As some of you could see, I have an opportunity to be part of a research project for women with MRKH. The researchers would take some blood samples from me and any of my immediate family members that would like to participate to study our DNA. They want to try to find the cause of MRKH and IF it could be prevented. I wasn’t specially selected, I volunteered. I am part of a wonderful “Sisterhood of Warriors”, if you would, of women from literally all across the world that have been blessed with this. I honestly didn’t know it existed until I was looking up more on the syndrome myself and I saw all these women. I couldn’t tell you how excited I was to FINALLY have a group of people that understood. I know I have my friends and family that I could talk to here and they have been more than supportive, but it’s just different when there are people that are actually going through the same feelings and emotions.

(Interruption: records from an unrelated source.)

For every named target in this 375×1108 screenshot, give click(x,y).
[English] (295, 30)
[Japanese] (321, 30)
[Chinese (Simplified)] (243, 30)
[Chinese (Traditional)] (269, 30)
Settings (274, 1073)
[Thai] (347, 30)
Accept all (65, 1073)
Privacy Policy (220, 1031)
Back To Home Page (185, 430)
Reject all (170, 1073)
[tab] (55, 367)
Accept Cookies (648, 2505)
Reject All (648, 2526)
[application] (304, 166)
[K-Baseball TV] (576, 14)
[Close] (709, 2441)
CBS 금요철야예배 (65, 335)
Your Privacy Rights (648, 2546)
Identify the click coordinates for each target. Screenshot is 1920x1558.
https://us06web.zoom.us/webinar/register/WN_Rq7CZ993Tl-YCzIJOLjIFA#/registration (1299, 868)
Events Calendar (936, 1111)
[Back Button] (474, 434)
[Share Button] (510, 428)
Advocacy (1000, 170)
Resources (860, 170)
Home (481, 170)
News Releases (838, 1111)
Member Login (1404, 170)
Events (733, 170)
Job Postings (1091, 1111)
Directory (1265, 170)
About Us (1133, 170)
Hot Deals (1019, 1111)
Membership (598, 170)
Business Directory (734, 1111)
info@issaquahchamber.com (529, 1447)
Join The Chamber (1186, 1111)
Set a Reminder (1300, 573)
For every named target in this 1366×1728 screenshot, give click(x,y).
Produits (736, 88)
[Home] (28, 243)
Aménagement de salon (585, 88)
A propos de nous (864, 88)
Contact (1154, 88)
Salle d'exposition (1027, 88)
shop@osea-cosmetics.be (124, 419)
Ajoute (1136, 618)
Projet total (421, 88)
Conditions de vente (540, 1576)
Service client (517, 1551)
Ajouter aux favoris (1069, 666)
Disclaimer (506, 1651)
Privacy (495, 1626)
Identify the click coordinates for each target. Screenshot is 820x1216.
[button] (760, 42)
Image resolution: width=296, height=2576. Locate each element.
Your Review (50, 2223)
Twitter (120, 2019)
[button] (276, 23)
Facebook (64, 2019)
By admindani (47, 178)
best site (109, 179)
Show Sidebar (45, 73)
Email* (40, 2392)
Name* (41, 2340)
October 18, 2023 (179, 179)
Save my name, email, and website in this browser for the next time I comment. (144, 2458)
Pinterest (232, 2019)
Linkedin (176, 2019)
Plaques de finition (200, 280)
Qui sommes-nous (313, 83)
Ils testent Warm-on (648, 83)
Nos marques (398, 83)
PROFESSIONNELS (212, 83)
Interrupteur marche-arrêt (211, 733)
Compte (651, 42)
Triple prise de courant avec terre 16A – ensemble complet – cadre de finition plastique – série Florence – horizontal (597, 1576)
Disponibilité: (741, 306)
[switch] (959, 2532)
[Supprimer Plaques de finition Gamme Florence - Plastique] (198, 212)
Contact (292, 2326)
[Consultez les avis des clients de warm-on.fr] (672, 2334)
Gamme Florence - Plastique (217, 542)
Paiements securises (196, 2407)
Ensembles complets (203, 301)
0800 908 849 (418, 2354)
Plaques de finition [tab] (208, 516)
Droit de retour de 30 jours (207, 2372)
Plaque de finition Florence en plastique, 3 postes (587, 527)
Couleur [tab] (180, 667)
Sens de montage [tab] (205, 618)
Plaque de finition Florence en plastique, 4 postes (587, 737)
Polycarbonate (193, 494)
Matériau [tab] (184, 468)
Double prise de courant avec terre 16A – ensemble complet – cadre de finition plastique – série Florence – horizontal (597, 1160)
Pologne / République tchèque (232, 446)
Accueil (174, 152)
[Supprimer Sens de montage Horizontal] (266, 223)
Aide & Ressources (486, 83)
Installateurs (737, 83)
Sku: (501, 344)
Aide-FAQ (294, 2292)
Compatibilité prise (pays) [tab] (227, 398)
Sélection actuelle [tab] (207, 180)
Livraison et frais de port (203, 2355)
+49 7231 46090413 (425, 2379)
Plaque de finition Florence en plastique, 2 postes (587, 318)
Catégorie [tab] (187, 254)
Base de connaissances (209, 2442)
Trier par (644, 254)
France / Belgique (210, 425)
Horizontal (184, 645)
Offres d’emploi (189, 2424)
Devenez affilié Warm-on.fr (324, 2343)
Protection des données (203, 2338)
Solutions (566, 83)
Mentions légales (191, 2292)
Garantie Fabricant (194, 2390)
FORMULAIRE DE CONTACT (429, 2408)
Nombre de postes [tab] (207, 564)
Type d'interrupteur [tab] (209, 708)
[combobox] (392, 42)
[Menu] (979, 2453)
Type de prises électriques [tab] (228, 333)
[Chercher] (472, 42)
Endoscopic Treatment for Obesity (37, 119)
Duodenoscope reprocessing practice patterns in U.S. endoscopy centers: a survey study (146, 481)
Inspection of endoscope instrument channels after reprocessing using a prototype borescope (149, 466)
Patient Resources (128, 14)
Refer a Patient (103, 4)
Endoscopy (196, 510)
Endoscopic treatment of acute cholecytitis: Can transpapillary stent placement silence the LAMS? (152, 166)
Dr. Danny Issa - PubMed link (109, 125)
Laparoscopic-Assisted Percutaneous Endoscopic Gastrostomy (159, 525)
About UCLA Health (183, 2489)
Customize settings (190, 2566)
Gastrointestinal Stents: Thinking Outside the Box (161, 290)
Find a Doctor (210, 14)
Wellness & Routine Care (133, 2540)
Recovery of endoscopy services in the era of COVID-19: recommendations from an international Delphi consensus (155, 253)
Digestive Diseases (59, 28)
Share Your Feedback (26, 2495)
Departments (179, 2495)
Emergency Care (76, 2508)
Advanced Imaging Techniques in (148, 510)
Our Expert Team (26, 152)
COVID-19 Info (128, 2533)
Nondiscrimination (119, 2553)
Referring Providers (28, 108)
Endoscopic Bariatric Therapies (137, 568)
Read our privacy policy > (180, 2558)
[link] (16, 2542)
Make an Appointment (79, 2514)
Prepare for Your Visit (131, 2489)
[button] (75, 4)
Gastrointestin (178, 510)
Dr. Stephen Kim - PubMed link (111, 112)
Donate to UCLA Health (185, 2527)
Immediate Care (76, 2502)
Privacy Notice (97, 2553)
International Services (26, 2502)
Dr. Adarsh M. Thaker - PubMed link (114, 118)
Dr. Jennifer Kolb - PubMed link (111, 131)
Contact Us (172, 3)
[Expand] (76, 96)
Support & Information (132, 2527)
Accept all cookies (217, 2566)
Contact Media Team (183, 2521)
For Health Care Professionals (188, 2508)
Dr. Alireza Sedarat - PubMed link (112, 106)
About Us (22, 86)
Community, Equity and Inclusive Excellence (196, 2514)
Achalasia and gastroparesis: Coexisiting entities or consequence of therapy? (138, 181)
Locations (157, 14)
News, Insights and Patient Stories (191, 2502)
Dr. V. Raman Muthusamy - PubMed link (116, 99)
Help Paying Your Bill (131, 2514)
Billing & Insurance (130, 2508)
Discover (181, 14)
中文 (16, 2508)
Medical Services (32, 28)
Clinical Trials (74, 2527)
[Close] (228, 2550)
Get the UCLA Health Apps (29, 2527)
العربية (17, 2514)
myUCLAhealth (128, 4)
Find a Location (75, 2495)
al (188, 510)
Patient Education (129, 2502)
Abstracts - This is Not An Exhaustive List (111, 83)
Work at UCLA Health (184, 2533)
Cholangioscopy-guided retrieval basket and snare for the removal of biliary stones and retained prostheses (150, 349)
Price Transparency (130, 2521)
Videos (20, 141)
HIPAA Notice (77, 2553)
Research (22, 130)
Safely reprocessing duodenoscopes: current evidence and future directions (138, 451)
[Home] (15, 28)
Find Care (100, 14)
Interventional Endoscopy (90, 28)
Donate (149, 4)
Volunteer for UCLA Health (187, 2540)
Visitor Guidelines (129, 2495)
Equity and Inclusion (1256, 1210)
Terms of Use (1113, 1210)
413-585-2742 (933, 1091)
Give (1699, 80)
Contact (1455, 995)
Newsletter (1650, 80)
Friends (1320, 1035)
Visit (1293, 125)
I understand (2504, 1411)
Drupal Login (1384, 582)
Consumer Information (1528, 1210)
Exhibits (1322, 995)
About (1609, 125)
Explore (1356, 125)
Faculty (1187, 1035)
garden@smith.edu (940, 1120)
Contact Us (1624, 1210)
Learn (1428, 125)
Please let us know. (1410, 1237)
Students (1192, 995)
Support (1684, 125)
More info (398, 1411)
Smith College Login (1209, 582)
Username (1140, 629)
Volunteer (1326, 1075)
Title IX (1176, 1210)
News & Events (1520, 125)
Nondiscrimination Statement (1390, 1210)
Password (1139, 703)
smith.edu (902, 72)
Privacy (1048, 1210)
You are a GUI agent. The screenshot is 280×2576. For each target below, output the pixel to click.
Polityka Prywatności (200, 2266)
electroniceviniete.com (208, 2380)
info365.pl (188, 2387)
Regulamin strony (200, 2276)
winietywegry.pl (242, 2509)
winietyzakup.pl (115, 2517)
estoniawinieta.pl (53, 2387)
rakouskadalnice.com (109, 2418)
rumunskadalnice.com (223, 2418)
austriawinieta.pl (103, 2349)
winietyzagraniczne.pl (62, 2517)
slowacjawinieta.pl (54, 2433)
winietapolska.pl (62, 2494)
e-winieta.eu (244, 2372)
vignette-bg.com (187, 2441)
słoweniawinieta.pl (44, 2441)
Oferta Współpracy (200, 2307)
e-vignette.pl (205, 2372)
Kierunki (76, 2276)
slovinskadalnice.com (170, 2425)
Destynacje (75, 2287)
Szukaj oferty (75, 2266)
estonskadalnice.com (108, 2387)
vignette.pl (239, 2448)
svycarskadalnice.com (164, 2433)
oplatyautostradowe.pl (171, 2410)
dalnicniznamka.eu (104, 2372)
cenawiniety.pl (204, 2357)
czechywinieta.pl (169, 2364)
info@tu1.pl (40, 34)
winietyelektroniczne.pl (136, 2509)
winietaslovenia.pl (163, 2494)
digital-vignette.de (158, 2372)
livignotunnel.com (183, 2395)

I am part of the Beautiful You MRKH Foundation. It is a wonderful organization that encourages us lucky ladies to be proud of ourselves and to remind us how beautiful we are even with MRKH. The one thing I really love and feel like I should also be doing, is the foundation encourages us to talk about the syndrome and bring awareness to it. I would LOVE to tell someone I have MRKH and not have to explain it. I want them just to say, “Oh, so you were born without the proper parts of the reproductive system?” Hell yea I was and I rock it! I wouldn’t actually say that, but I would be screaming it in my head. Every doctor appointment and trip to the ER, “Is there any chance that you may be pregnant?” Of course I could just say no and leave it at that. However, these are medical professionals. Why shouldn’t I tell them I have MRKH? Because then they question me as to what it is and I tell them. “Oh, I have never heard of that before,” is what they usually respond with. Who knows what happens after that conversation. Maybe they forget about it. But, maybe they don’t. Maybe they tell another co-worker who has never heard of it and so on. Maybe they both go home and research it. Then, maybe 2 years from my visit, another 17 year old girl comes in and has never had a period because she also has MRKH. Imagine how that little girl will feel when that doctor or nurse doesn’t have to question her about it because he or she already knows what it is.
That’s why I’m doing this. That’s what the Beautiful You MRKH Foundation is about. I encourage you all just to look at their page and see what they do. They have helped me be proud of myself. The foundation has proved to me that I am not alone in my feelings and that other women all across the world are affected by this. Maybe, one day, MRKH won’t be something women are afraid to talk about but instead, are proud to have been blessed with.